> **Data items**
———
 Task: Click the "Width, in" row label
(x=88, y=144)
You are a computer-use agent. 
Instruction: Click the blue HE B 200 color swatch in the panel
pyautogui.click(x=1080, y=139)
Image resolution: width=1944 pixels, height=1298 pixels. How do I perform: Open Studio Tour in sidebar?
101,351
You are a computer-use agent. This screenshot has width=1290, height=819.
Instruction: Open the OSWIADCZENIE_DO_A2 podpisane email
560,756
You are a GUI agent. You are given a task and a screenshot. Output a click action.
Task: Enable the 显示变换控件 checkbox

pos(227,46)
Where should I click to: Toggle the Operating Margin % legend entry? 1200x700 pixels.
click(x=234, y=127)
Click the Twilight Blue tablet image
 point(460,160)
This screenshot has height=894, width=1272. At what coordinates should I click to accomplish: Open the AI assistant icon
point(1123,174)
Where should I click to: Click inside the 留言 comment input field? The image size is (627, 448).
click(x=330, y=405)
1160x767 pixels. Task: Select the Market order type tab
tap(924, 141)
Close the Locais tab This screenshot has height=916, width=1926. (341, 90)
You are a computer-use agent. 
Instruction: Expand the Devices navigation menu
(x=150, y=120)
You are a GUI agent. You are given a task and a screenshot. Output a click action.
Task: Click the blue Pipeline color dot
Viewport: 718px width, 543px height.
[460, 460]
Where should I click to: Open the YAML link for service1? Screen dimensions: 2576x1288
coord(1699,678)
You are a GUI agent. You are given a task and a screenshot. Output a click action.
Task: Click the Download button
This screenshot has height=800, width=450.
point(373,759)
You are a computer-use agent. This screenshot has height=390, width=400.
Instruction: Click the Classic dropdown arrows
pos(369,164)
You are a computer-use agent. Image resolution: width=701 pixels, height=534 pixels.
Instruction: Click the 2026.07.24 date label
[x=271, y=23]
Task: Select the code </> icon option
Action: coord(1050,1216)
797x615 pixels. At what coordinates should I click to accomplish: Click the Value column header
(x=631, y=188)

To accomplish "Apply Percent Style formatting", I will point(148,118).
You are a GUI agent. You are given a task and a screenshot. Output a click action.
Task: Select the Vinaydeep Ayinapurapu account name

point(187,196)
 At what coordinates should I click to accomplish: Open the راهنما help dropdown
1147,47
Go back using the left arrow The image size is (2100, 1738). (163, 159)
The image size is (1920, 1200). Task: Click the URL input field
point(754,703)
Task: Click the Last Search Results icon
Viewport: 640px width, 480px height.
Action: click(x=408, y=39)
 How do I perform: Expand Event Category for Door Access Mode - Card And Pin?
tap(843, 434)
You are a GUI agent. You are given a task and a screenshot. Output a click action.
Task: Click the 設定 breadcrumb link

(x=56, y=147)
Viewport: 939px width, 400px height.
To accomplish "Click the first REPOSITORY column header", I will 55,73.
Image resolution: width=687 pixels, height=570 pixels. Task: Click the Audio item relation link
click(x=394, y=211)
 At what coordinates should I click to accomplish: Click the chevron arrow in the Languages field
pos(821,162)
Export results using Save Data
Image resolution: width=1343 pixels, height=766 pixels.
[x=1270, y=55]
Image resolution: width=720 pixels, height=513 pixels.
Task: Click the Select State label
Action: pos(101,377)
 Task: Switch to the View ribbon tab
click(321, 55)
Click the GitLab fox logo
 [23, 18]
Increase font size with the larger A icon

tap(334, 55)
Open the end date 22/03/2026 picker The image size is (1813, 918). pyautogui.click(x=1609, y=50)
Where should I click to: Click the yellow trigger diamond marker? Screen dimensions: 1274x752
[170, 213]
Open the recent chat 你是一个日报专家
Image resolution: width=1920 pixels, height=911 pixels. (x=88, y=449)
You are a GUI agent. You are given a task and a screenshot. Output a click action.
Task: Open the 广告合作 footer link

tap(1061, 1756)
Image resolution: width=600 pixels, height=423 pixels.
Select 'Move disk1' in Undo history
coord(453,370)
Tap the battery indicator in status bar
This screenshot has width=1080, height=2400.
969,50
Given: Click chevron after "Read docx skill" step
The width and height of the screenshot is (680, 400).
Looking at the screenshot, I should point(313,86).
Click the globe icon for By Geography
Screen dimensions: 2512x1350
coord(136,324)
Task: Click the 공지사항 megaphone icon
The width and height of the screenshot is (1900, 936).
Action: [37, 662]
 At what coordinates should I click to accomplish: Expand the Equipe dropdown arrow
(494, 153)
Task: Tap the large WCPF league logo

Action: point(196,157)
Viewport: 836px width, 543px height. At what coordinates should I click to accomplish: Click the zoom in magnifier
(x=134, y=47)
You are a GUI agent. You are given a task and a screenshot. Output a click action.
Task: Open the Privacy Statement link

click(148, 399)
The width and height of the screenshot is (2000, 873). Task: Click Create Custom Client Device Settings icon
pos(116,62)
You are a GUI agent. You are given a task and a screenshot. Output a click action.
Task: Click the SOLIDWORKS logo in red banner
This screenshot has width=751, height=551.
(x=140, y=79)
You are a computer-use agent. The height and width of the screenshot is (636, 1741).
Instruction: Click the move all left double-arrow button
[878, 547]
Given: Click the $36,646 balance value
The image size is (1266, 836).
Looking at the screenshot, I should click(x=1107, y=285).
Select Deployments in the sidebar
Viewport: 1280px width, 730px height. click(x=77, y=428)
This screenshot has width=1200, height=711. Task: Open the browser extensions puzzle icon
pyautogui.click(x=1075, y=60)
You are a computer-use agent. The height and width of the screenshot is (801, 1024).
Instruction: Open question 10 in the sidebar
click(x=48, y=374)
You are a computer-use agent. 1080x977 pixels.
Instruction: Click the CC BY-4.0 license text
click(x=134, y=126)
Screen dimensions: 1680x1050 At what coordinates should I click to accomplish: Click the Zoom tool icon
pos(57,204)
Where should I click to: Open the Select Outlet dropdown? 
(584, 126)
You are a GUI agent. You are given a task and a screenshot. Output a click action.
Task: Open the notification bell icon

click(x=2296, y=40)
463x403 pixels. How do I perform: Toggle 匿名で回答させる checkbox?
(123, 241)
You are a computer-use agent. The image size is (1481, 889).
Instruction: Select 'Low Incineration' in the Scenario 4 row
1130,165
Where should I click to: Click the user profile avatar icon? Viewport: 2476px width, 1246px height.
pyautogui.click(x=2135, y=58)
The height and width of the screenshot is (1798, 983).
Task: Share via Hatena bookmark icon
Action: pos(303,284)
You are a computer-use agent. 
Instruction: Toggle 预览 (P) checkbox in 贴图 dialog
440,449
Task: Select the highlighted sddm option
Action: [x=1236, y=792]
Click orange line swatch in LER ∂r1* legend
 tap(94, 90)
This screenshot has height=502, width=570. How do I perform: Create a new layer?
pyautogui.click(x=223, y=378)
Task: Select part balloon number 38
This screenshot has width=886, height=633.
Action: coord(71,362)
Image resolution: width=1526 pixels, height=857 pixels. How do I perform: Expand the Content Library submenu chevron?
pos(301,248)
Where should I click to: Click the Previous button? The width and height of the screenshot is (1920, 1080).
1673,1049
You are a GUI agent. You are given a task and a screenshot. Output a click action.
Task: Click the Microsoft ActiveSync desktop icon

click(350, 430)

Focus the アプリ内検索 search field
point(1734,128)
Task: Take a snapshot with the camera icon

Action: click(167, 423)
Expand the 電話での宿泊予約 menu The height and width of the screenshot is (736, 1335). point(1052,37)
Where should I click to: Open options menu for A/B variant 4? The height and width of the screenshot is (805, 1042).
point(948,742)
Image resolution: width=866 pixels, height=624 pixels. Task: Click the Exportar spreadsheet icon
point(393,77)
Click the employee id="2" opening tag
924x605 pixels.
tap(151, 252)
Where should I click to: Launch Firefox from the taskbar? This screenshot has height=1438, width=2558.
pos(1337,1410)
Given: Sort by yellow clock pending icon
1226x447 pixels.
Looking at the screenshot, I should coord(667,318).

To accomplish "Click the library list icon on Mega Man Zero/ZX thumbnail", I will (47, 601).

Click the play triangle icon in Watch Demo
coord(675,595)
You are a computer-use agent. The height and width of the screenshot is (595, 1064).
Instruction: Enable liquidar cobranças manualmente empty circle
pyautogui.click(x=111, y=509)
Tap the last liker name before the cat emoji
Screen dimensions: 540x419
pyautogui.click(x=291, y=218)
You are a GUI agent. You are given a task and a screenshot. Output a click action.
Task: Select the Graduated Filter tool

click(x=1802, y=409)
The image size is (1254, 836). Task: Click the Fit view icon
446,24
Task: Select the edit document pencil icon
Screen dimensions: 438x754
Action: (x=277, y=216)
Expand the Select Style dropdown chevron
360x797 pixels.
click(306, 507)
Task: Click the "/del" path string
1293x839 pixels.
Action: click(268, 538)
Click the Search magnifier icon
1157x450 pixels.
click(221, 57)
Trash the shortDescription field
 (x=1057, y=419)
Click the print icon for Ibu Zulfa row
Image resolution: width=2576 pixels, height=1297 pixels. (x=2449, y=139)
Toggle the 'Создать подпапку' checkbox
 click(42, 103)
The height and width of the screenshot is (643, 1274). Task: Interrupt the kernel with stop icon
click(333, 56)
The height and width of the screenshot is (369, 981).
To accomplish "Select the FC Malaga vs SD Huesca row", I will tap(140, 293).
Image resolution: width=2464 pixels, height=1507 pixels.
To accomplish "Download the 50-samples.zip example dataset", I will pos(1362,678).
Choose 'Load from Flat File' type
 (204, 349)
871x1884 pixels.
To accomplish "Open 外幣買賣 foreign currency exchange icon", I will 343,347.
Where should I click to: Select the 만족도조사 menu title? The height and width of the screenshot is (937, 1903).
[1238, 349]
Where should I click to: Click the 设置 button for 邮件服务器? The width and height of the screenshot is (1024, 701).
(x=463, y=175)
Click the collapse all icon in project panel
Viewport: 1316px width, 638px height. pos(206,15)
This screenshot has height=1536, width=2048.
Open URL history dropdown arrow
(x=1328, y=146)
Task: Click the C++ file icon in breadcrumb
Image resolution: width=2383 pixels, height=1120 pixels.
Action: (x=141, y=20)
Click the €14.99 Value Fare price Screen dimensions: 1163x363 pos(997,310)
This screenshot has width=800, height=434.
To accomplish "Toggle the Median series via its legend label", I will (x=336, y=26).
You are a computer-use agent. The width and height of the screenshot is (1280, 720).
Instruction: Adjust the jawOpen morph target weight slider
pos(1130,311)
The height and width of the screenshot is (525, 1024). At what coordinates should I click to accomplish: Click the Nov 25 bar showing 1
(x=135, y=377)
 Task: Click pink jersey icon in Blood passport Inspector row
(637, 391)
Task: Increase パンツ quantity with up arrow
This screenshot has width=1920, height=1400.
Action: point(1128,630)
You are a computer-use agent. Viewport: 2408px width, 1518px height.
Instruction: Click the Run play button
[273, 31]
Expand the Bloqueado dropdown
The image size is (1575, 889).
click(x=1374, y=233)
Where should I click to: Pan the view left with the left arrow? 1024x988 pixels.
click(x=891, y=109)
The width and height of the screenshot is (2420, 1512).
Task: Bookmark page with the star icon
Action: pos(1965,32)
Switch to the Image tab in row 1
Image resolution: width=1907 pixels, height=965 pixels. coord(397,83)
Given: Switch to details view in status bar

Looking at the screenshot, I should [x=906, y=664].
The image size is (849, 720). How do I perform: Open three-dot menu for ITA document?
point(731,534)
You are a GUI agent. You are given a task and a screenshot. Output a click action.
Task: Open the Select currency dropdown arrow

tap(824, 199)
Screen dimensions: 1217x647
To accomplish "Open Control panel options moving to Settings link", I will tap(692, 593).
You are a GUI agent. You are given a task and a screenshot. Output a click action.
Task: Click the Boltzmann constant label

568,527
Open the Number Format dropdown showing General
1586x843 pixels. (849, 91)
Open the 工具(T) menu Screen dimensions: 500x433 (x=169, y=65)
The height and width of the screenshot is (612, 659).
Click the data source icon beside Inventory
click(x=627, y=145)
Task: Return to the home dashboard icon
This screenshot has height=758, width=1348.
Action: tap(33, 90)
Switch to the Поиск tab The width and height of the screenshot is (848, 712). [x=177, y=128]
———
> **Problem details**
Please rewrite the items from the line with "I will point(148,118)." to the line with "Go back using", both included, keeping all other text unchanged. Multiply every coordinate in the answers by 1.7 and round each result to a whole number, rounding halves up.

> **Complete response**
To accomplish "Apply Percent Style formatting", I will point(252,201).
You are a GUI agent. You are given a task and a screenshot. Output a click action.
Task: Select the Vinaydeep Ayinapurapu account name

point(318,333)
 At what coordinates should I click to accomplish: Open the راهنما help dropdown
1950,80
Go back using the left arrow The image size is (2100, 1738). (277, 270)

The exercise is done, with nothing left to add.